Cancro al pene scambiato per fungo: amputazione non lo salva e muore

CAMPOBASSO – I medici pensavano fosse un fungo e come tale l’hanno trattato. Ma purtroppo si trattava di un cancro al pene. E quando hanno proceduto all’amputazione era troppo tardi: le metastasi si erano sviluppate e diffuse e il paziente è morto. E’ la storia che arriva Campobasso, la vittima aveva 64 anni. Scrive Il Mattino:

È il contenuto di una querela presentata dalla figlia della vittima, assistita dall’avvocato Chiara Rinaldi, del Foro di Bologna, alla Procura di Larino, comune in provincia del capoluogo molisano, dove è stato aperto un fascicolo di indagine sulla vicenda e affidato al Pm Luca Venturi. I dolori cominciarono a fine 2011, quando il medico di base prescrisse farmaci, che non ebbero effetto, relativi ad una micosi. Successivamente l’uomo si rivolse ad un urologo che dapprima optò per una terapia antibiotica, ma i sintomi non regredivano.

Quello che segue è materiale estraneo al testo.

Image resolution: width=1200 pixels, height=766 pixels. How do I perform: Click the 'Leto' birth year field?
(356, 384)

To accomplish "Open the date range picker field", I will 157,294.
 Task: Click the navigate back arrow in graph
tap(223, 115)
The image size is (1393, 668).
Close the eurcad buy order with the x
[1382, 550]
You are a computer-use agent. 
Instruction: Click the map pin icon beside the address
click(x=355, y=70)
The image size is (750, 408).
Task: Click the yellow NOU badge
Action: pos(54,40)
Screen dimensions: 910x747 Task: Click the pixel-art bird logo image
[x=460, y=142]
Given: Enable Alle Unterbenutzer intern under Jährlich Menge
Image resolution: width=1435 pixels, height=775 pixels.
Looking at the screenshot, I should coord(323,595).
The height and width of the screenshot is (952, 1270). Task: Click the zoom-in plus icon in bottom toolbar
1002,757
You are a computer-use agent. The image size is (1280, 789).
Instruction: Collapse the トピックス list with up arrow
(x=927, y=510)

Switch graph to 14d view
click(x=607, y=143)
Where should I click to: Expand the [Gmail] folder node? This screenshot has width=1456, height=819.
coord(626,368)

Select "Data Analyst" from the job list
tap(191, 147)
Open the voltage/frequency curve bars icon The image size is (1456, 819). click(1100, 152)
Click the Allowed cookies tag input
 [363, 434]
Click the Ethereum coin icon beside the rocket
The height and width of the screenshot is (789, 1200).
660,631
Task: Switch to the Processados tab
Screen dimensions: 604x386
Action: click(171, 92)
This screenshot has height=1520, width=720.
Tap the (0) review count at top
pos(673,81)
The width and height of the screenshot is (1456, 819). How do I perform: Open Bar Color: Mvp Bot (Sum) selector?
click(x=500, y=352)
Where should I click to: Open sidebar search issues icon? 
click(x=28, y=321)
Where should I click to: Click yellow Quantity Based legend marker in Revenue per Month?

A febbraio 2012, ci fu il ricovero all’ospedale di Termoli, dove una biopsia evidenziò il carcinoma e lo specialista indicò l’operazione chirurgica di amputazione parziale del pene come l’unica percorribile per aggredire la neoplasia. Il 3 marzo il paziente fu dimesso con l’unica prescrizione di sottoporsi a controlli dopo qualche mese e l’urologo prospettò una prognosi favorevole. Ma a maggio una tac evidenziò tumefazioni nella zona inguinale e a fine estate l’uomo stava di nuovo male. Il 22 ottobre fu nuovamente ricoverato a Termoli, fu fatta una nuova biopsia e i medici consigliarono di rivolgersi ad altro ospedale, visto che il tumore, molto voluminoso, si era radicato attorno all’arteria femorale. I dolori erano fortissimi e fu sottoposto a San Giovanni Rotondo a chemioterapia, ma si trattava solo di trattamenti palliativi: l’uomo morì pochi mesi dopo.

La denuncia, che allega una consulenza medico-legale del dottor Pietro Occhialini, fa riferimento, tra l’altro al ritardo con cui nel periodo febbraio-ottobre 2012 i sanitari dell’ Urologia del ‘S. Timoteò di Termoli giunsero alla diagnosi di una diffusione metastatica. Si ritiene che sul punto ci siano state «inadeguatezze tecnico-comportamentali, tali da configurare elementi di responsabilità professionale», così come ci sarebbero nell’ «eccessiva latenza» (cinque mesi) con cui, dopo la tac di maggio, si è ricorsi ad una nuova biopsia ad ottobre. Un ritardo diagnostico definito «incomprensibile e inammissibile».